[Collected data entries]
☆ ☆ ☆ ☆ ☆

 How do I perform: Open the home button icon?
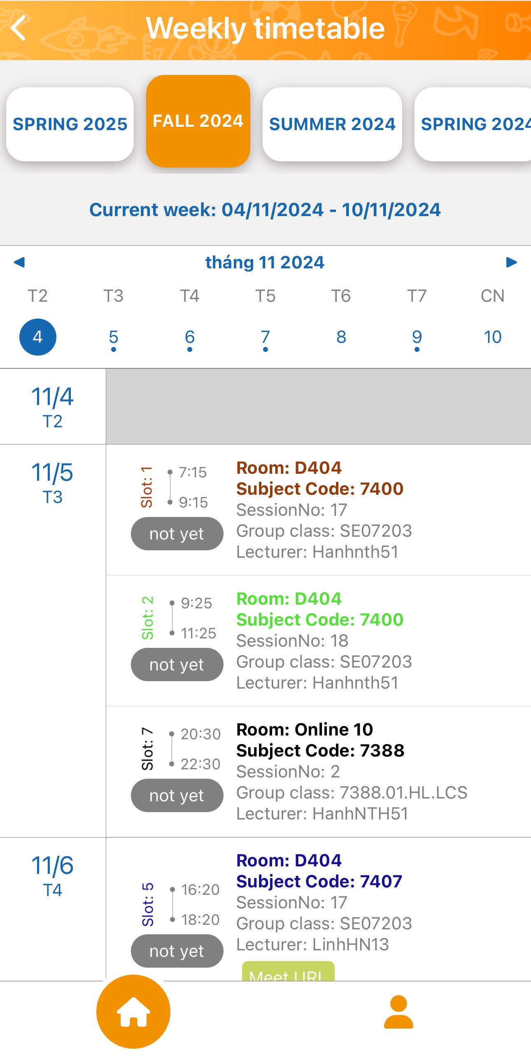tap(133, 1012)
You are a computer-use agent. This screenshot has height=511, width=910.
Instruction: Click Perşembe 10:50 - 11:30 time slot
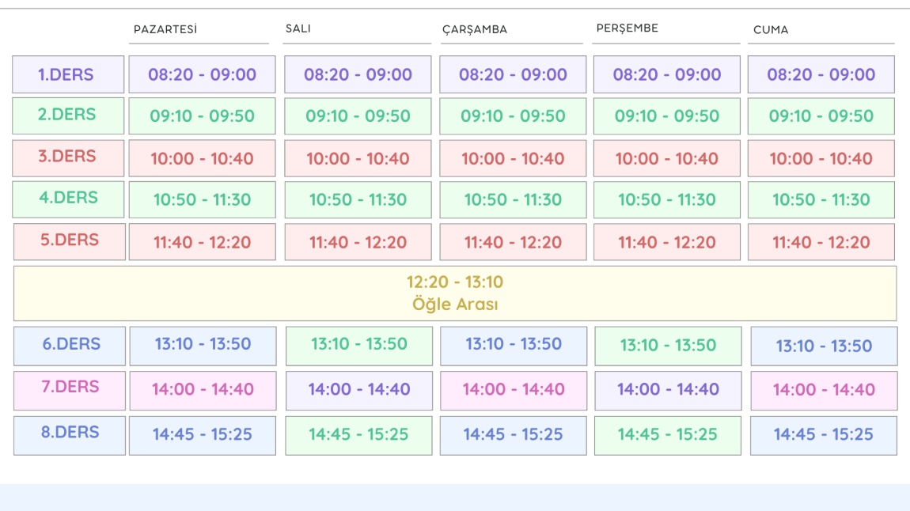pos(666,200)
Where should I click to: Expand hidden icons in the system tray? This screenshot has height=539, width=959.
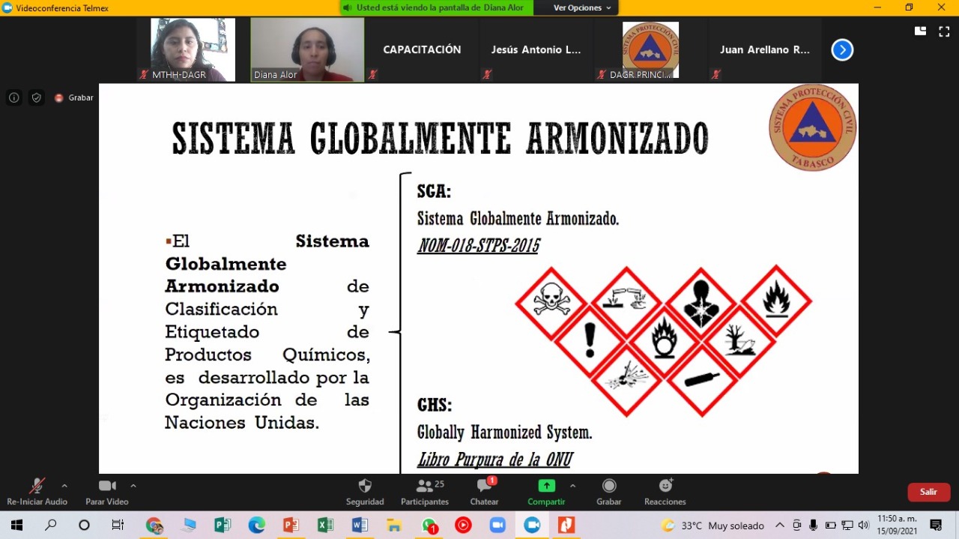tap(779, 526)
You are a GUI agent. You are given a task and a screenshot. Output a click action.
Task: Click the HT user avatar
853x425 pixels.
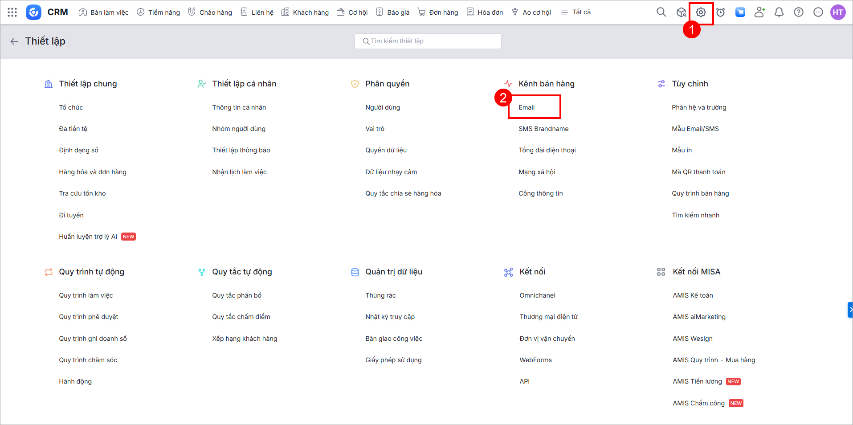pyautogui.click(x=838, y=12)
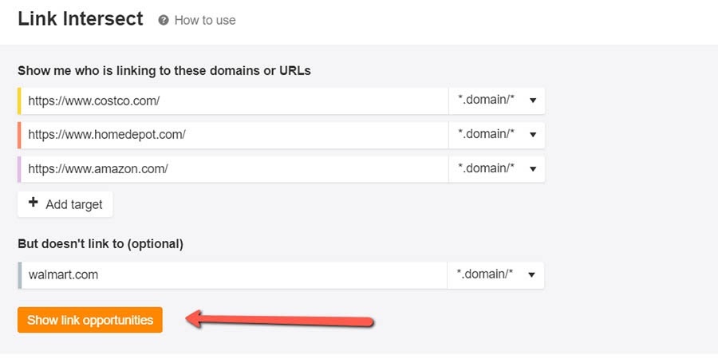The width and height of the screenshot is (718, 363).
Task: Open the mode dropdown for the costco.com row
Action: coord(496,101)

☆ ☆ ☆ ☆ ☆

EXERCISE
A single figure is required: the number of lines above in which the string "agent" appears.

RESULT OF THE TASK
2